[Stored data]

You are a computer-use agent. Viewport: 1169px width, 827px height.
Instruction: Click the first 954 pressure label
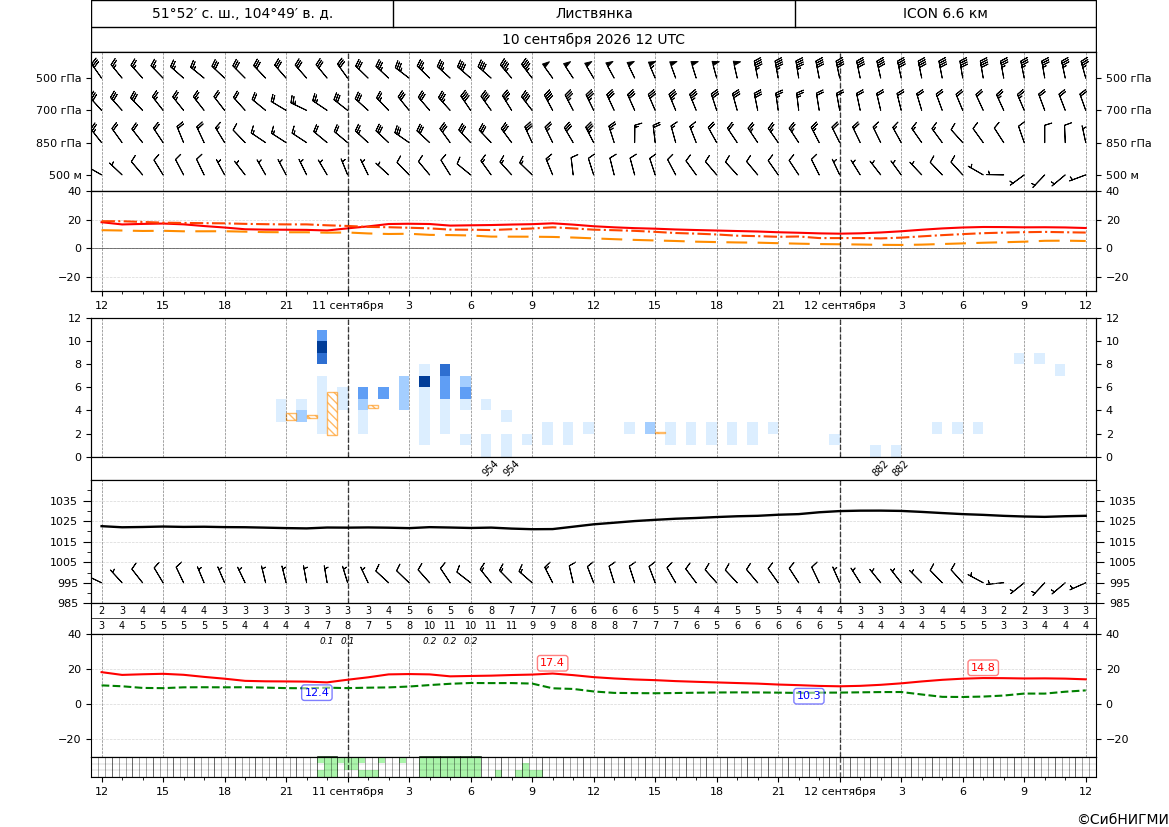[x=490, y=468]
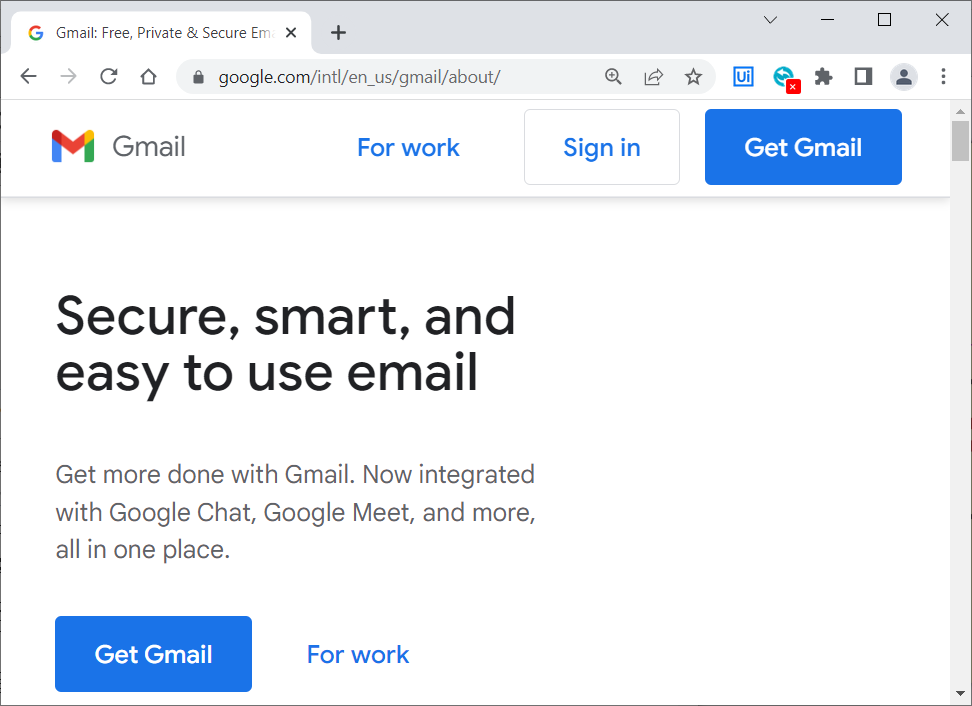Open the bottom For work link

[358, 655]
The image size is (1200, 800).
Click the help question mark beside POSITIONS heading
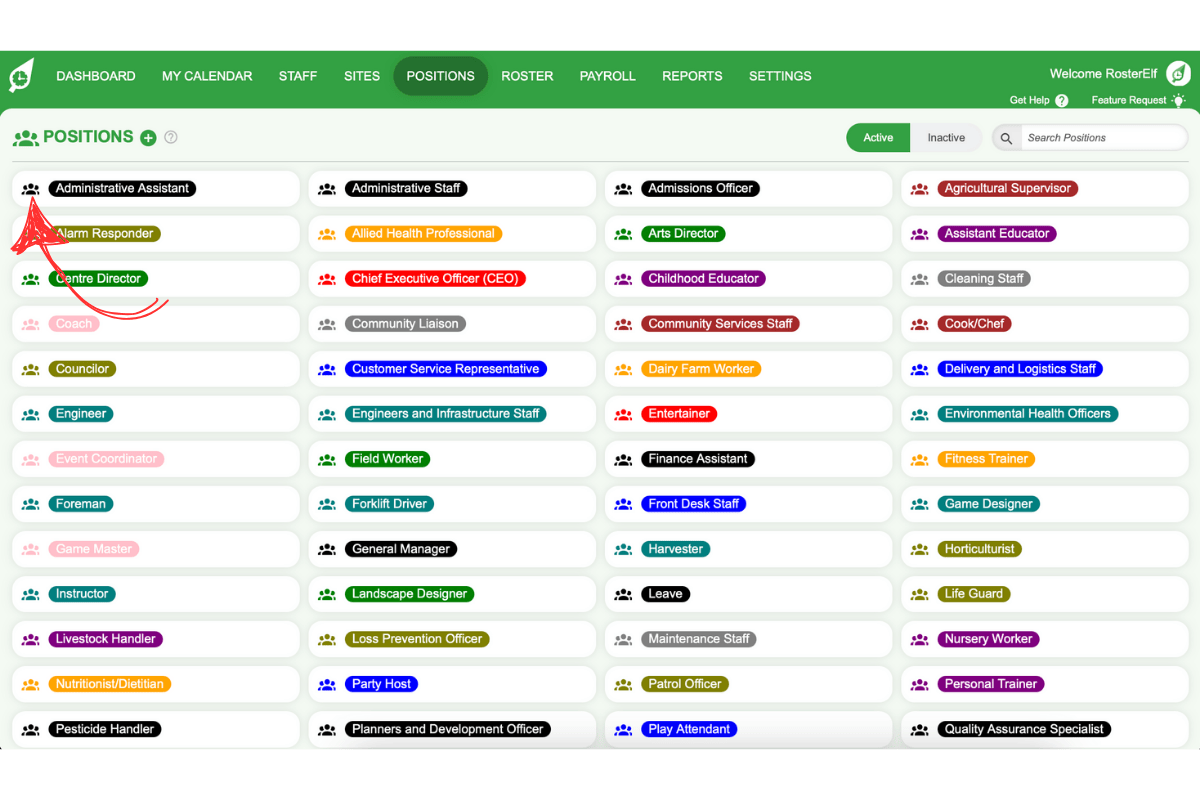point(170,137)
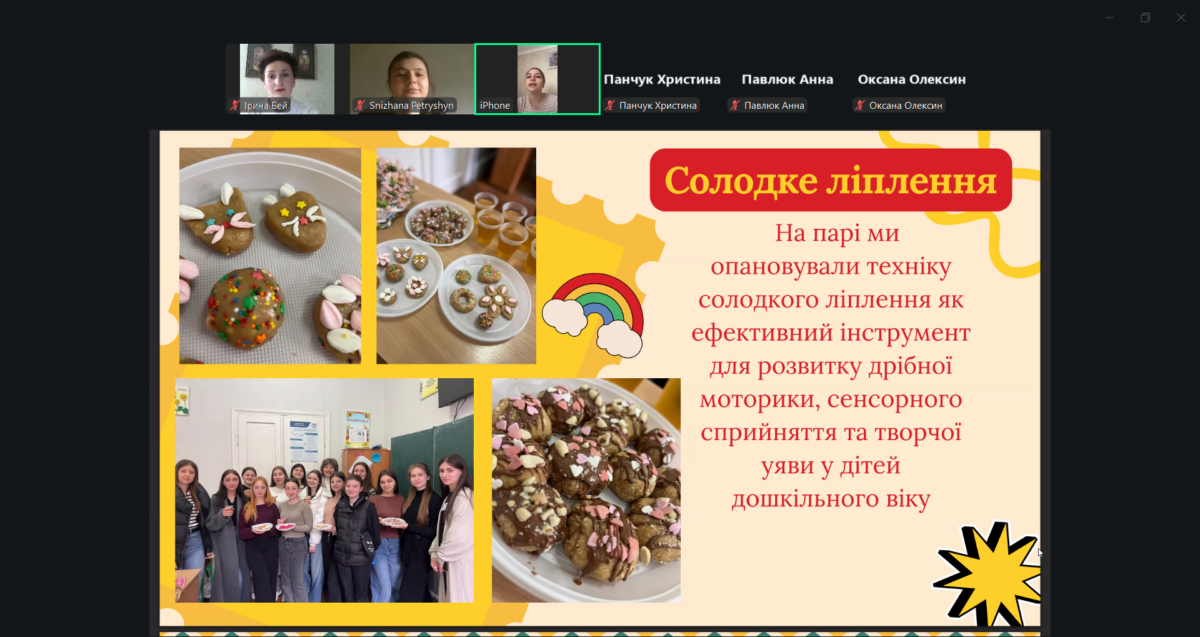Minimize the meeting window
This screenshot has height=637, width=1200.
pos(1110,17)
---
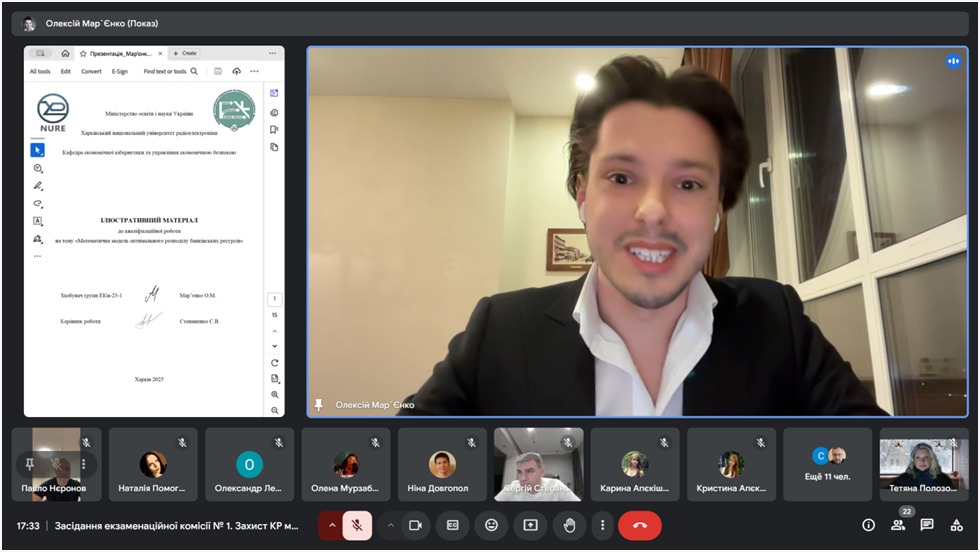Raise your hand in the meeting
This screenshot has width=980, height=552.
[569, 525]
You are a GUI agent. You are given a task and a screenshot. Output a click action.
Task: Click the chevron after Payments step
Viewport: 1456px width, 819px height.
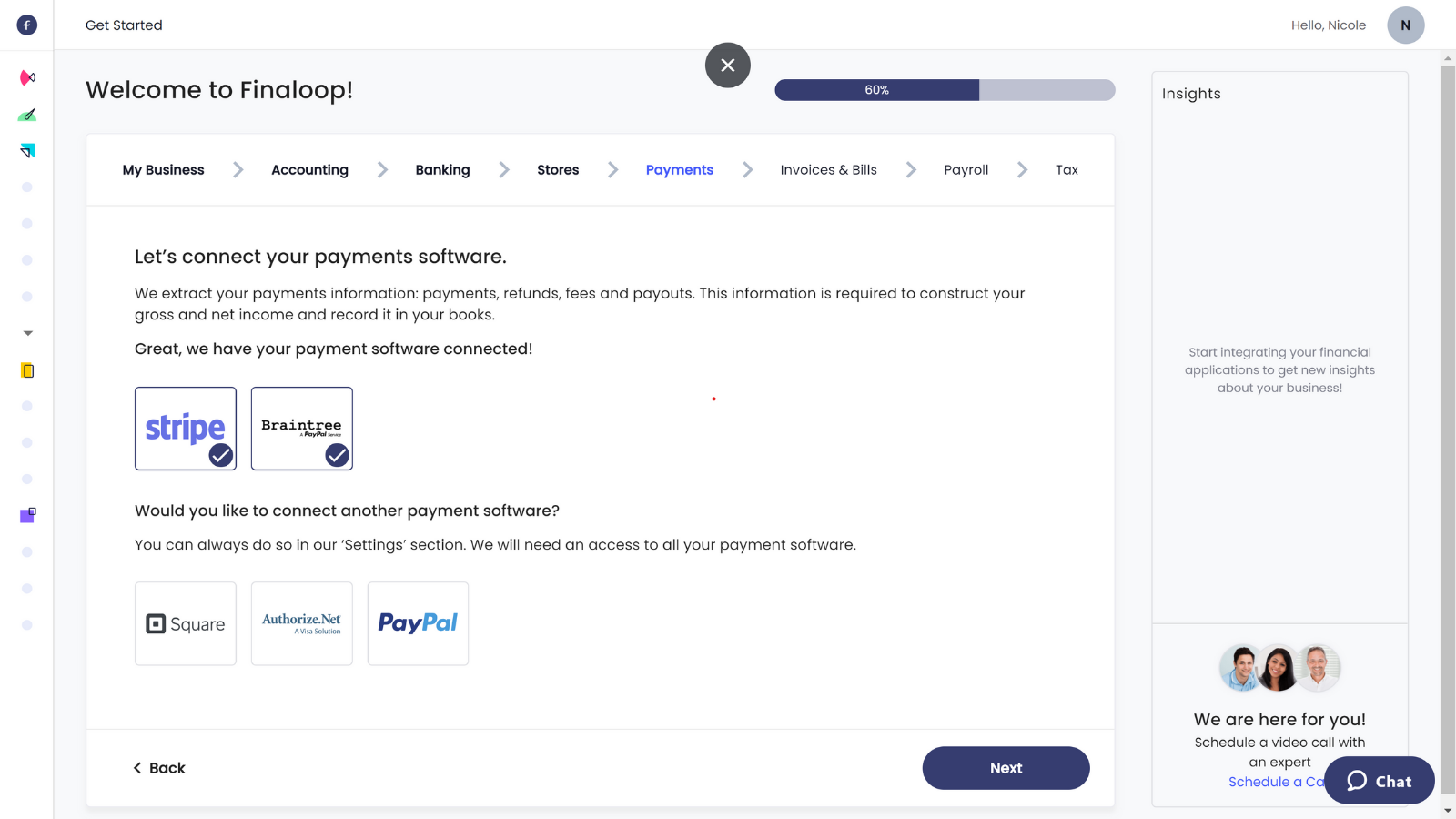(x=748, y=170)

[Problem]: Only a number belongs in the answer: the number of lines in the preceding data that hold "agent".

[Result for this task]: 2